Волонтеры заступают на дежурство, натягивая на себя белые непроницаемые скафандры, которые скроют их от мира болеющих и выздоравливающих, оставив для контакта только глаза. Глаза под специальными очками должны хорошо видеть, потому изнутри очки искусно мажут слоем мыла, и от того, насколько умело нанесён слой, зависит скорость запотевания и острота зрения.
Зачем они приходят снова и снова, не получая за это вознаграждения, после работы, учёбы, зачастую вместо желанного отдыха? Ответ прост до невероятности: здесь, в этом временном ковидном госпитале, переполненном пациентами и сотрясающемся от страха, кашля и лихорадки, их ждёт Христос.
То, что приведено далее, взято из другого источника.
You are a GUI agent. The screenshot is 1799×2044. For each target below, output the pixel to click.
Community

Здесь – Христос. Может, это Он – сухонькая строгая бабушка, измученная болезнью, которая отказывается есть и пить
Может, это Он – сухонькая строгая бабушка, измученная болезнью, которая отказывается есть и пить? Понемногу, с уговорами, как в детстве, «за маму, за папу», пару ложечек, несколько глоточков, происходит «чудо пяти хлебов и двух рыб», и вот она уже открывает глаза, сильнее пожимает руку. Слушает голос правнука в трубке, которую держит волонтёр: мальчик звонит, захлебываясь от восторга, рассказывает, что выпал снег, что нужно лепить снеговика с ведром и носом-морковкой, а вот глаза – из чего? «Из чего глаза делать, а, бабуль?» Улыбается. Выпишется домой – научит.
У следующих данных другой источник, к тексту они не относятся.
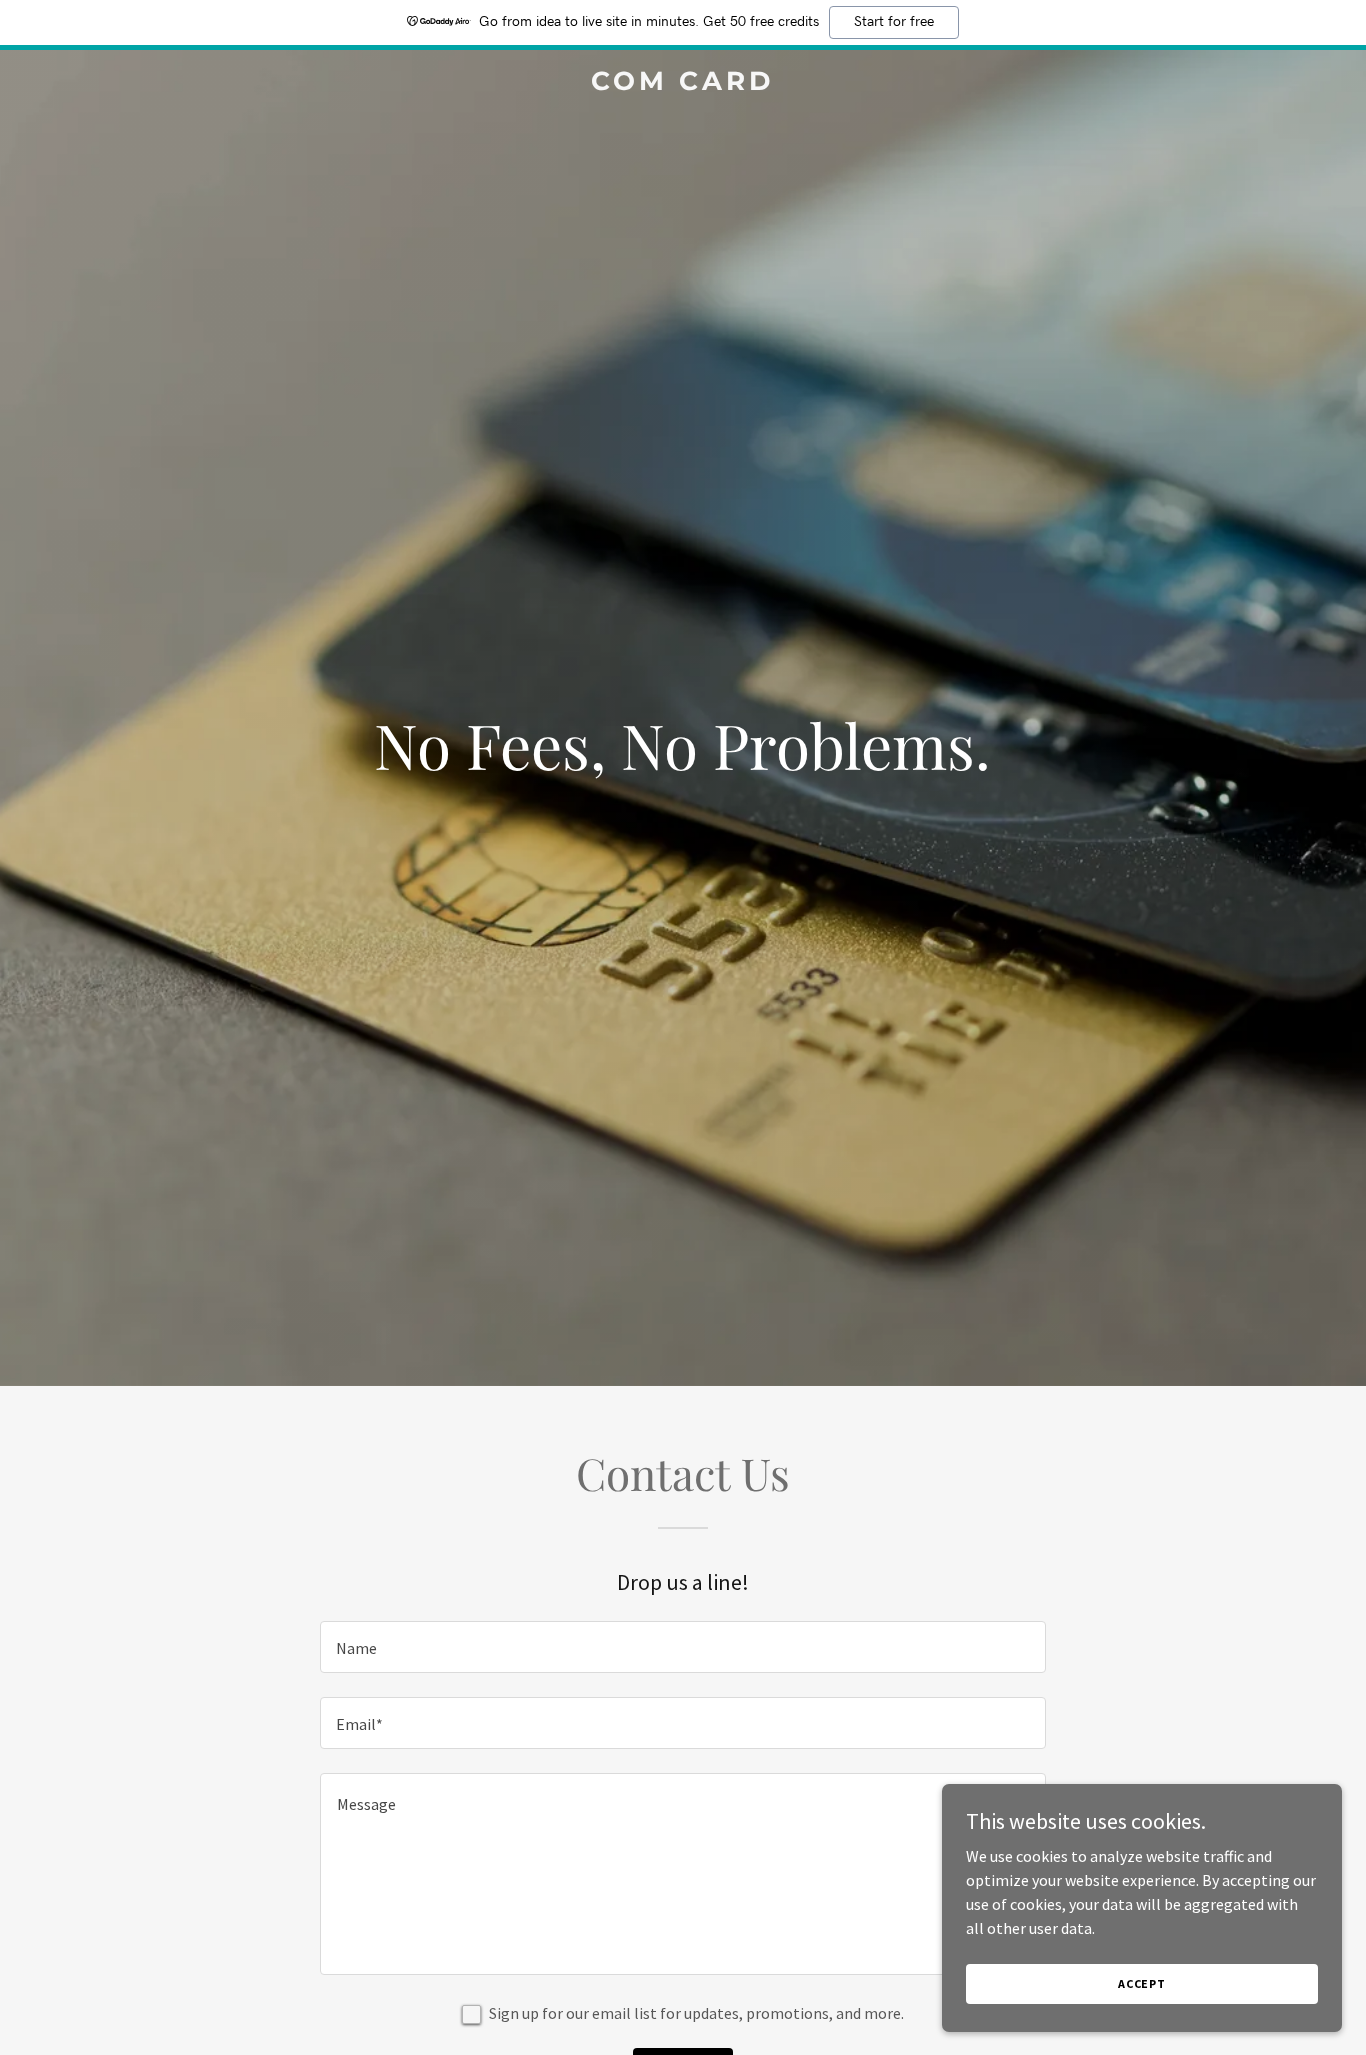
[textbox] (682, 1647)
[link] (682, 84)
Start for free (894, 22)
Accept (1142, 1983)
– И снеговика, и снежную бабу вылепим, милый.
Или это Он – седой голубоглазый старичок, не понимающий, почему вместо привычных потолков в квартире – серые трубы, и люди в белом, и лиц их не видно. Страшно, как же страшно! Борется, никого не подпускает, срывает кислородную маску, снимает подгузник. Слушает тихий рассказ волонтёра о том, что госпиталь похож на космический корабль, потому что размещён в выставочном центре. А вокруг старинный парк Сокольники, в котором охотились ещё русские цари. И белки бегают – уже переодели шубки на зимние и выпрашивают орешки. Успокаивается понемногу: даёт себя переодеть, перестелить постель, выпивает через трубочку большую чашку ароматного сладкого чая. Дома ждёт дочь – тоже болеет, сердце страшится за неё. Она сама на пенсии, но для отца – всё тот же тёплый кулёк, перевязанный розовой лентой, который он получил в роддоме из бережных рук акушерки, всучив ей коробку шоколадных конфет, и нежность накрыла с головой, а ведь хотел исключительно сына.
– Выздоравливай, доченька, я тоже постараюсь.
Или это Он – оба лежащие под кислородом, но в разных концах космолёта старички-супруги, недавно отметившие изумрудную свадьбу?
– Передайте ему, что я его люблю. И пусть лежит на животе, как врач велит. А то он трубку не берёт, глухой стал. Предпоследняя палата. Как его зовут? Как апостола – Петенька. Его мне Бог дал, таких больше нет.
Волонтёр, как почтовый голубь, летит в другой конец корпуса, находит адресата и передаёт устное послание. Пётр Иванович, услышав слова жены, обнимает волонтёра и плачет.
– Таких, как моя Ниночка, нигде нет. Если бы я всю жизнь искал, не нашёл бы. Это Божья воля. Он мне её подарил, мою любовь на всю жизнь. Будет воля Бога – всё сложится. Нет – хоть в лепёшку расшибись, ничего не получится. Вчера мы причащались здесь, батюшка приходил. Хоть и врозь, а всё же вместе. Помни, дочка, с Богом ничего не страшно.
Волонтёры не имеют права вносить и выносить что-либо из «красной зоны», и никогда не нарушают этот запрет, лишь покупают у Господа «золото, огнём и мечом очищенное» (Откр. 3: 18), законно оплачивая его собственным сердцем и трудом.
«Не бойся, только веруй» (Мк. 5: 36).